Son antre étriqué avait des allures de cabinet de curiosités. Sous la charpente, les différents objets métallisés qui gisaient sur le sol étaient éclairés par une unique fenêtre, les meubles étaient tous d’un style différent, d’une époque différente, une fine couche de poussière recouvrait certaines étagères et les tables principales qui lui servaient de plan de travail, débordaient d’objets divers ou étaient recouvertes d’entailles et de traces de brûlures ou d’impact. Evoluer dans cet environnement était un parcours du combattant miniature, tant les objets pointus parsemaient l’espace. Akane, sur un tabouret branlant, le dos courbé sur son bureau, lunettes de protection sur le front, pinces variées dans les deux mains, ne signala pas qu’elle avait remarqué la présence de son neveu.
Jude sourit légèrement à la vue de la concentration inébranlable qu’elle affichait et se fit maladroitement un chemin vers le hamac qui se tenait dans un coin de la pièce. Akane avait une chambre attribuée mais elle était quasiment inoccupée : elle préférait récolter quelques heures de sommeil ça et là entre deux sessions de travail. Cette privation de sommeil se ressentait sur son aspect. Elle avait honnêtement, une tête à faire peur, pourtant ses sourires
bienveillants et ses légers sarcasmes suffisaient à illuminer son visage et atténuer cet aspect négatif. Le jeune garçon s’avachit sans grâce dans le hamac et dégaina son canif et le bloc de
bois, que l’on pouvait maintenant qualifier de statuette. Dans la pièce obscure, le raclement régulier de la lame contre le bois et le tintement occasionnel des objets métalliques d’Akane résonnaient. Sans détourner le regard de son travail, la plus âgée pris la parole :
« – Pas trop fatigué ?
– Juste un peu, soupira son neveu dans un demi-mensonge
Akane leva un sourcil, toujours sans se retourner.
– Tu as quelque chose à me dire ? », tenta Akane
« – Non, pas particulièrement, répondit Jude d’un ton évasif
Silence.
– Ton père rentrera bientôt.
– C’est aussi ton frère, rétorqua le plus jeune
– C’est vrai… J’espère qu’il aura trouvé quelque chose…
– T’as plus assez de boites de conserve à réparer ?
– Ha ha, non…
– Ça ne t’ennuie jamais de rapiécer des débris à longueur de journée ?
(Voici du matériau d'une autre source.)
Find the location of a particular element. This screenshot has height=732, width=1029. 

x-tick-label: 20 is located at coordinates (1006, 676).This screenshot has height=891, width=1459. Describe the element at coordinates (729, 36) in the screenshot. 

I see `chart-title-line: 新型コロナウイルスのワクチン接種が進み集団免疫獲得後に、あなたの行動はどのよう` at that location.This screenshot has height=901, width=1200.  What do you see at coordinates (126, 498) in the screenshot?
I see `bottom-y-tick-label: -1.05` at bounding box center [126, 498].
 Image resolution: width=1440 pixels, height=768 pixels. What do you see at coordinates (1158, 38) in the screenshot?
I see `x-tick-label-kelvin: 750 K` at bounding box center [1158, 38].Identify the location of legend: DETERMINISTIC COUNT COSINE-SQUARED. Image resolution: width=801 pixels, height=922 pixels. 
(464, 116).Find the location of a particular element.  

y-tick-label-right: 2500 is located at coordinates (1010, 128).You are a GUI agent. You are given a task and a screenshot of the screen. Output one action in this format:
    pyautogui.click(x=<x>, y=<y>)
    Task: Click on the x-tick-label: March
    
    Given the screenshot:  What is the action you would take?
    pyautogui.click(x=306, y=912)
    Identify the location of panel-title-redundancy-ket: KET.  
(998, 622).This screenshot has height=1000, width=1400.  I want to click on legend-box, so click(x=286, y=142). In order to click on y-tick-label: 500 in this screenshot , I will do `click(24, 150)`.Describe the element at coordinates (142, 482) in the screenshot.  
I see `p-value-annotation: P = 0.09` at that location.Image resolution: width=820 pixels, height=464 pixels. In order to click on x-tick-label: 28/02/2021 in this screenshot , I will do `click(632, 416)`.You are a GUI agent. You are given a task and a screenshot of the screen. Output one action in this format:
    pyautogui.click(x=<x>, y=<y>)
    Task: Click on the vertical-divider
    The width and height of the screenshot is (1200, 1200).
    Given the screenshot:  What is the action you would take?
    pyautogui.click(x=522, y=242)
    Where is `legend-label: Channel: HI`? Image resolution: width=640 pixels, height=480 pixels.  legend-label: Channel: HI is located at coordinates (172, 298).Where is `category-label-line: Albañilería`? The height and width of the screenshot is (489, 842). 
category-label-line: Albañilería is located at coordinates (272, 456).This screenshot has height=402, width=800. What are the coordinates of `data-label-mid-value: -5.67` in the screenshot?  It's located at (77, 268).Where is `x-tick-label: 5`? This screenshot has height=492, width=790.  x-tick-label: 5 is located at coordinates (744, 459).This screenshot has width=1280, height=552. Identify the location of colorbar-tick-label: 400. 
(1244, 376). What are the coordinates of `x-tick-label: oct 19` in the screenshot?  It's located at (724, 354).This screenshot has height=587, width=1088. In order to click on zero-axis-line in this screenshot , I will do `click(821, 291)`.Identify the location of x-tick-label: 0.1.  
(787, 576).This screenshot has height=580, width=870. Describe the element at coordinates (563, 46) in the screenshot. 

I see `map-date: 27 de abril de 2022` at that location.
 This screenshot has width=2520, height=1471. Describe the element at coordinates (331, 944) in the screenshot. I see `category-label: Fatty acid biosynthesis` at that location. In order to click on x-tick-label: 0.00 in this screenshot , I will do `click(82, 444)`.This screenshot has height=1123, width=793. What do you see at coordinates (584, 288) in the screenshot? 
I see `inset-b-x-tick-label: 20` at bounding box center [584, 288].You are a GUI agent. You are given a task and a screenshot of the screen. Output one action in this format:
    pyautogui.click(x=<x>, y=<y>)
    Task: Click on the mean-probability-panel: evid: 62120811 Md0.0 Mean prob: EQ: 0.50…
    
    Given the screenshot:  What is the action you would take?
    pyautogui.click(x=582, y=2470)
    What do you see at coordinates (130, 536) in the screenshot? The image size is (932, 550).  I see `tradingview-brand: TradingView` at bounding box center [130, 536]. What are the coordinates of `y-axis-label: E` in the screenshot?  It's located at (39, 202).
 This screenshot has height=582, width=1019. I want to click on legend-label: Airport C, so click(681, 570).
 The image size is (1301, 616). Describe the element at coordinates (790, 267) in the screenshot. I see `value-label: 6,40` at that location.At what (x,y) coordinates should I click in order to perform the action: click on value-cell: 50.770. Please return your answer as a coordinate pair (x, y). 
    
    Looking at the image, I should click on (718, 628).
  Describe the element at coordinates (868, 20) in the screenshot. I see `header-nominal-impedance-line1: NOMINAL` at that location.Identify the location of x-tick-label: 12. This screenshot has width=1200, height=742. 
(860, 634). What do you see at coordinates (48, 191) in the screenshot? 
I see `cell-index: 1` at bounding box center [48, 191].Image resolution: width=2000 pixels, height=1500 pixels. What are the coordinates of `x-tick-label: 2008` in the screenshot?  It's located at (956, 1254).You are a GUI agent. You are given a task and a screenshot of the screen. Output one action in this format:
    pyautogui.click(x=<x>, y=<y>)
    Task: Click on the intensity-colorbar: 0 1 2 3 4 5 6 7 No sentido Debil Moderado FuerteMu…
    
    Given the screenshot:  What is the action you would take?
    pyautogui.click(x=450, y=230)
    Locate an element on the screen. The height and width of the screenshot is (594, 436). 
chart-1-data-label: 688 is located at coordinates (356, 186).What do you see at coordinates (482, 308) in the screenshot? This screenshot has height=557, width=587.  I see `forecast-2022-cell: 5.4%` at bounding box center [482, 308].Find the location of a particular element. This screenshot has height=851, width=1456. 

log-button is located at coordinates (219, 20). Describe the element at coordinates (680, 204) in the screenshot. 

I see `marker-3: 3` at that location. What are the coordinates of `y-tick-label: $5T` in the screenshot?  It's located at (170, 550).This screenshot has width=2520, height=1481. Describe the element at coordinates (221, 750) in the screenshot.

La remarque la fit sourire.
– Ça ne t’ennuie jamais de couper du bois à longueur de journée ?
– Pas faux… »
Jude laissa un instant son regard vagabonder sur les murs décorés de photos, de quelques étagères et d’essais maladroits à la calligraphie japonaise. Dans un recoin, sur une étagère poussiéreuse, se tenait un portrait d’une femme asiatique à l’air austère. La fois où il lui avait demandé qui était photographié, Akane lui avait seulement répondu « Ta grand-mère », sans élaborer davantage. Au fil des minutes, il sentait ses paupières s’alourdir peu à peu. Bientôt, il s’endormit. Lorsqu’elle n’entendit plus le raclement sec de la lame, elle se retourna enfin.
Face à la tournure prévisible de la situation, elle se leva et traversa la pièce sans difficulté pour placer une couverture sur le corps du garçon.
Quelques heures plus tard, Jude se réveilla dans ce désordre harmonieux, seul. Au même moment, Akane ouvrit la porte un bol de soupe à la main.
« – Ah enfin réveillé ! On a déjà mangé, voilà ta part… Je n’ai pas voulu te déranger, tu
m’avais l’air bien fatigué, dit-elle en souriant. »
Jude répondit avec un hochement de tête et mangea son dîner.
Quand la nuit fut tombée depuis bien longtemps, une ombre se glissa dans la chambre d’Elijah et déposa délicatement un objet sur une étagère. Le lendemain, il y trouverait la sculpture d’un renard de bois.